Document capture software is the front-end software that is used to convert unstructured and semi-structured paper or formatted electronic business documents (e.g., various PDF files or faxes), and other unstructured content-centric business documents into an indexed image and then automatically use pattern recognition technologies supplemented by business rules to extract accurate data and add pertinent metadata for use in one or more business processes.
These documents and associated relevant data are validated and then placed into document and records management workflow, put in centralized or distributed repositories, or published electronically on the Internet or an intranet, while the data is used to incept or add to business process transactions.
In its most basic form, capture is simply scanning and indexing the image of the document.

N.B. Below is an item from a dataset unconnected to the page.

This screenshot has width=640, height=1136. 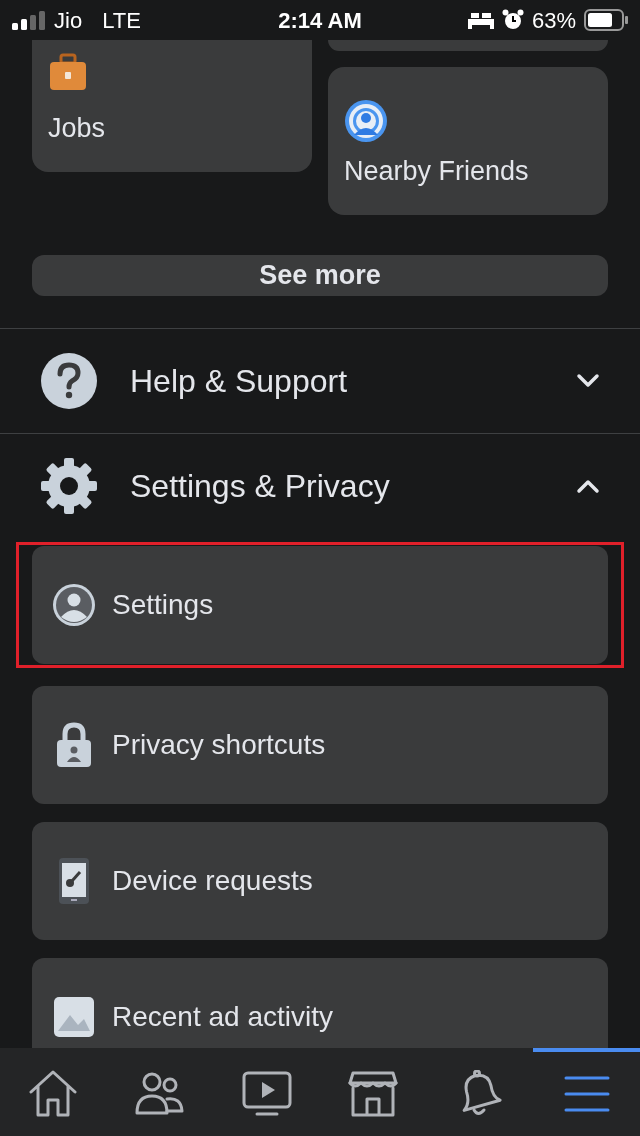 I want to click on menu-item: Recent ad activity, so click(x=320, y=1002).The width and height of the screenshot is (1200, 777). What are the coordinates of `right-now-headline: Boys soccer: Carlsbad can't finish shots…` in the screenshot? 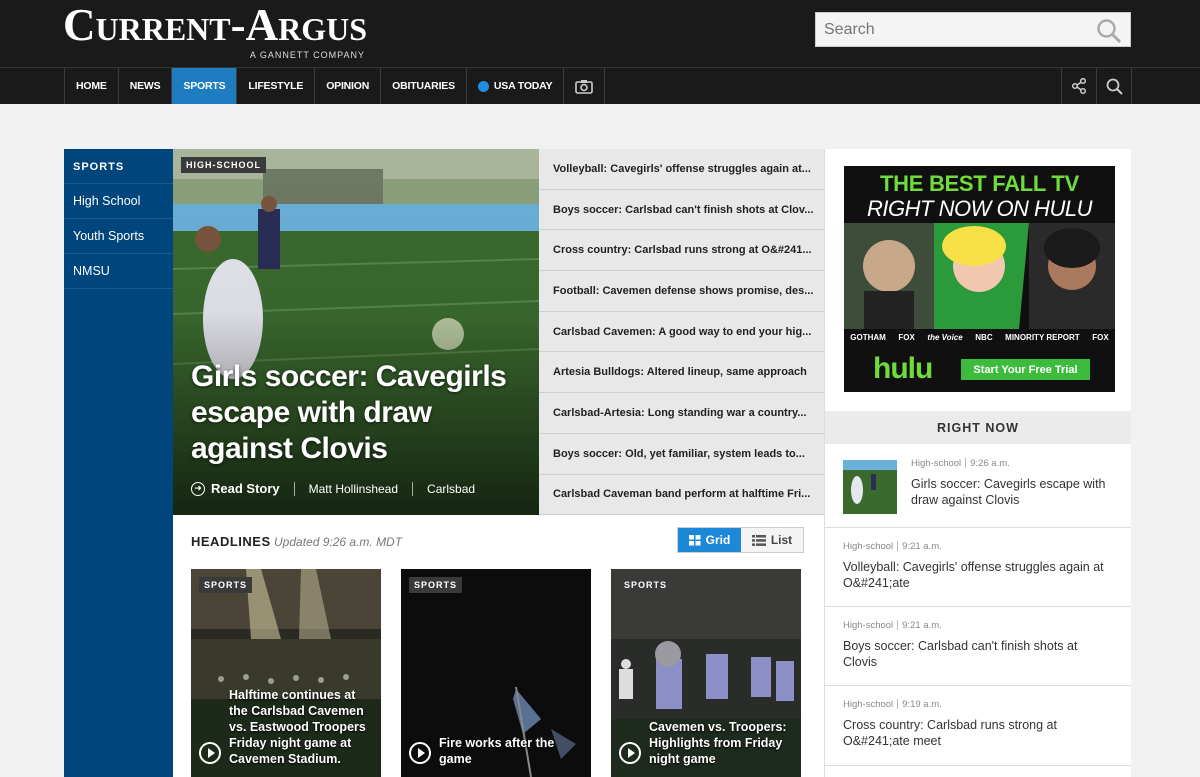 It's located at (978, 654).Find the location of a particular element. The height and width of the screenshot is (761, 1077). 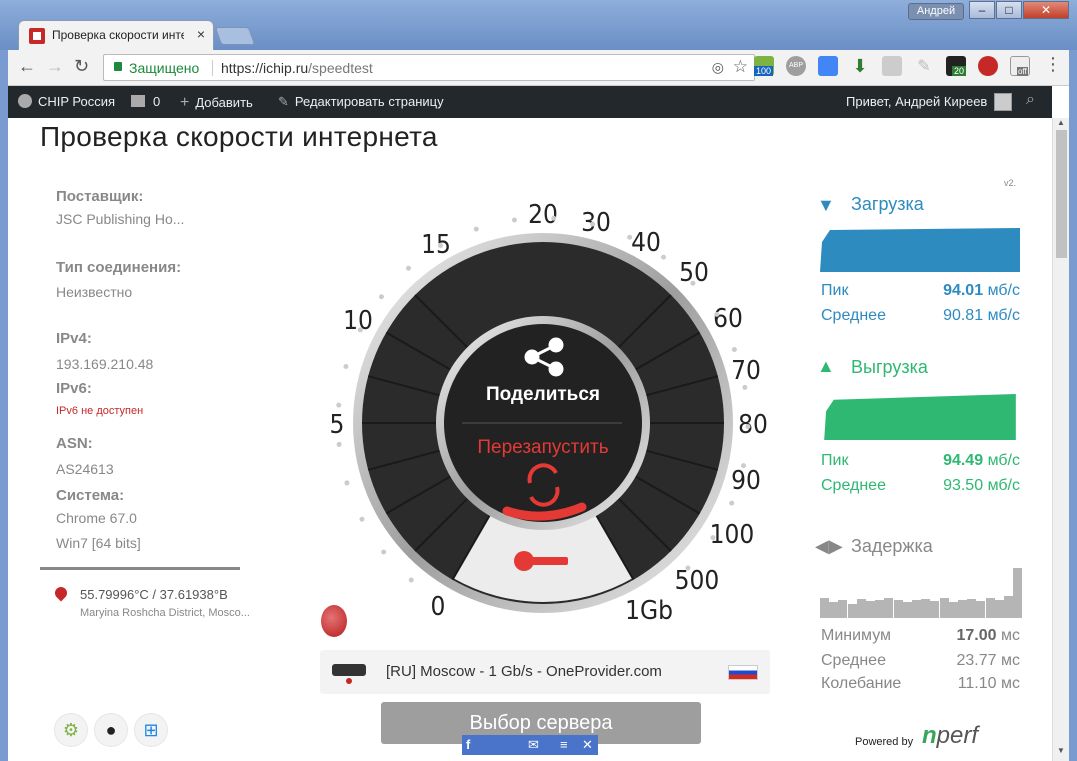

At its most complex, it consists of a series of modular components to accurately convert many thousands of pages of documents a day to images and associated validated data, whether received as paper, fax, or within an email.
The systems can scan documents; analyze and classify them according to known layouts; convert areas and fields of information using pattern recognition (OCR, ICR, OMR, and barcode); apply rules to fields and areas of information; interface and extract validation and verification information from back end databases, create relevant metadata, key data that cannot be automatically recognized; and verify fields.
Systems sell for anything between a few hundred dollars and several million dollars, depending on the complexity of the solution. There are a number of variations in between these extremes. Many vendors’ products overlap these broad generalizations. Ad-hoc capture vendors have added batch scanning capability, batch image capture vendors have added some transactional capability; batch transaction systems vendors have added business process integration.
Typically vendors offer a variety of solutions. Most traditional ECM vendors offer some form of proprietary ad-hoc and batch image capture capability as the first step in getting the paper into the company’s workflow. A few have started to offer transactional capture capability. Pure capture vendors usually offer a range of outputs (or scripts) to support multiple different ECM image formats.